GOODBYE TO DEMOCRACY
‘On Saturday Hungary officially, ceremonially, openly, publicly, said goodbye to democracy.’
[My transcript is very close but here and there I have cut a passage for brevity or shaped a phrase in what I believe is a faithful fashion. In it TGM [TGM here since Hungarian puts the surname first] argues this is the beginning of a very dark chapter in Hungarian history.
I am somewhat amazed that the UK press hasn’t picked up more on the Orbán speech. It is, after all, quite something to declare the end of liberal democracy and to suggest that the prime minister should not be answerable to other state checks and balances. GSz]
one-to-one
Interviewer recounts views of other parties on Viktor Orbán’s speech then turns to Gáspár Tamás Miklós. She asks if there are any points in Orbán’s speech that the opposition and the press have left undiscussed.

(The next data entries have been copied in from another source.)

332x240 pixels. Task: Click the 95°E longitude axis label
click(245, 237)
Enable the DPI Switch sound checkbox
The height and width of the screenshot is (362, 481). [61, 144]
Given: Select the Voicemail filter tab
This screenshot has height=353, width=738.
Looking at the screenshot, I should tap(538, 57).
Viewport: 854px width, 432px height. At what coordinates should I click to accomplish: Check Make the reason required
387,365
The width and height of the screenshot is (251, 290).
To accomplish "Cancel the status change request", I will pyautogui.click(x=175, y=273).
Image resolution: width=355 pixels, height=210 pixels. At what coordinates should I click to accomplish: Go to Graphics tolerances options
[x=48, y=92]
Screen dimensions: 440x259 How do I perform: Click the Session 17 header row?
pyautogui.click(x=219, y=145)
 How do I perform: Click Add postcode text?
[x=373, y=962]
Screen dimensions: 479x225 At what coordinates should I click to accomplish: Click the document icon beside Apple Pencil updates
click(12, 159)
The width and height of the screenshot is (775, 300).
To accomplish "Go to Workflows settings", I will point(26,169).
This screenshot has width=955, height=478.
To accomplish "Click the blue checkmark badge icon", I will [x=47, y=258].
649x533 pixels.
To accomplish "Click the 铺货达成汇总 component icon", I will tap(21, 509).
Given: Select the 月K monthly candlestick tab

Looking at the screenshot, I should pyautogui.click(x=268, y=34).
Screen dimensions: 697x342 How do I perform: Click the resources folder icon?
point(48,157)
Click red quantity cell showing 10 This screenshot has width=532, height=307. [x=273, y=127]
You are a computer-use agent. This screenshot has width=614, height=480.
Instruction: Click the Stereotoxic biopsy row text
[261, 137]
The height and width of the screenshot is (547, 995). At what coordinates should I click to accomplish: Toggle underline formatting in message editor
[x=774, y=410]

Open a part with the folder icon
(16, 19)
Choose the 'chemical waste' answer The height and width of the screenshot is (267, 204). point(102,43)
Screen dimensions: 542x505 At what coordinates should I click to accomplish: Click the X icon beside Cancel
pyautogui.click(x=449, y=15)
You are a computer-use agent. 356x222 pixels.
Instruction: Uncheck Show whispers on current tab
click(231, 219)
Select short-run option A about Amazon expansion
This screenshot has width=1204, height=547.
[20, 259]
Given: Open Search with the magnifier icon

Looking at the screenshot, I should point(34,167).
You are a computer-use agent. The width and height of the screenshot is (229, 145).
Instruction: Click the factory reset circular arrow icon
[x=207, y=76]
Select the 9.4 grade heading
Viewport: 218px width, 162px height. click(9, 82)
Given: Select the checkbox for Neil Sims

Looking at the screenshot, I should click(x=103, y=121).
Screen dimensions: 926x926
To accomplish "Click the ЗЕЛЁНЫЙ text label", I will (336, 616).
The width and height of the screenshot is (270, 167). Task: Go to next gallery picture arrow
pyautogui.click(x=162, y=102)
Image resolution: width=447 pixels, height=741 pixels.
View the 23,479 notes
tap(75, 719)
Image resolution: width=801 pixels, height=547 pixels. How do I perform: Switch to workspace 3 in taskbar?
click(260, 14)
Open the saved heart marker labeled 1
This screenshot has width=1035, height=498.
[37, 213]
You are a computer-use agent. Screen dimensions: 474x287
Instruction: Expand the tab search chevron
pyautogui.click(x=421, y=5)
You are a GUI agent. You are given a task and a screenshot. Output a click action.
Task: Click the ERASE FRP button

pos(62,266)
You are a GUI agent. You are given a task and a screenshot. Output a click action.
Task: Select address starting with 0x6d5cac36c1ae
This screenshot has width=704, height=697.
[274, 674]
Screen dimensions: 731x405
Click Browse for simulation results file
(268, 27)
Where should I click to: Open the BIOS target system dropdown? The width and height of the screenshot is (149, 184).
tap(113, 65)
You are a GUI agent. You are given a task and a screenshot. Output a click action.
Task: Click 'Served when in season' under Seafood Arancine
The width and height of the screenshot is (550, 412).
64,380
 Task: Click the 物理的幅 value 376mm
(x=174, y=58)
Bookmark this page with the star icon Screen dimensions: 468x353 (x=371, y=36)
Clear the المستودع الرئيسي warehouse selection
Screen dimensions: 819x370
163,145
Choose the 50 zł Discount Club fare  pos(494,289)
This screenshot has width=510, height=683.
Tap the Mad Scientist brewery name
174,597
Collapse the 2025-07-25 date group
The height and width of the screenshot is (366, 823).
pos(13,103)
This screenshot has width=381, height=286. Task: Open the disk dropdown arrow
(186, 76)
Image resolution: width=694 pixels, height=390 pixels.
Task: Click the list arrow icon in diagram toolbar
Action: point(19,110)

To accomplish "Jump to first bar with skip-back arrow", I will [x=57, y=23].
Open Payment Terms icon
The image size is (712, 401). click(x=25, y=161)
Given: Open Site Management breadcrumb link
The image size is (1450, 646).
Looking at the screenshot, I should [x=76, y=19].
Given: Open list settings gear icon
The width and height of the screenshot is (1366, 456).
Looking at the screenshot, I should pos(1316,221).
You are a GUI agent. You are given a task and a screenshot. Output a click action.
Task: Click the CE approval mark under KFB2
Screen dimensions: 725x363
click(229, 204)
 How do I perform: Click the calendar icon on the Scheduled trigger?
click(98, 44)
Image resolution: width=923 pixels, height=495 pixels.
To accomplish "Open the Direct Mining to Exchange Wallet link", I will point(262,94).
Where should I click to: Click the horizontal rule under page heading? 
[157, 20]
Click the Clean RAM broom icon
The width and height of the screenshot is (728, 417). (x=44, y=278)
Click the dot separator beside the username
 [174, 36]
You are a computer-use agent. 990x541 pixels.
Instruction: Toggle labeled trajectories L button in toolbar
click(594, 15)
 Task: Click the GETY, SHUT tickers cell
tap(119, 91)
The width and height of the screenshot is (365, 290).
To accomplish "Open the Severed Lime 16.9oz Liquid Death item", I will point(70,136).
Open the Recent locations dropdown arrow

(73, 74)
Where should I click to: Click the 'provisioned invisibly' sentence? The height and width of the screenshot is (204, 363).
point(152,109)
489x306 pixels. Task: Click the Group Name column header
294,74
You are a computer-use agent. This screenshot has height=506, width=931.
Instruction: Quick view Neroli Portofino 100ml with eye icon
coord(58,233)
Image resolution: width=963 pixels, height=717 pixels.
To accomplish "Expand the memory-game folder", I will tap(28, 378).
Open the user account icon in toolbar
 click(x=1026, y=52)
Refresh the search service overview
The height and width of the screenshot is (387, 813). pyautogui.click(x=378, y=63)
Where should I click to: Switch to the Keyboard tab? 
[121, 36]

TGM replies that this is a speech of extraordinary importance. He credits Orbán with being a highly intelligent man, a significant historical figure and a charismatic politician, one whose place is assured in Hungarian history. This, he claims, is the proclamation of a new political system, the seeds of which had already been sown. The speech was clear and simple to summarise.
TGM counts on his fingers and summarises.
TGM:
1. He is building an illiberal state. This is demonstrated by his rewriting of the constitution and by his ending of the separation of powers. He joked about this saying that if there were any attempt to impeach or obstruct him that would mean he wasn’t the leader of the country. In other words he knows what the game is, as do I.
2. His stated his doubts about democracy
3. He announced that the concept of human rights is out of date. That human rights are finished
4. He declared the country must abandon any notion of social support (or welfare state)
5. He declared that his preferred state models were Singapore, Russia, Turkey and China.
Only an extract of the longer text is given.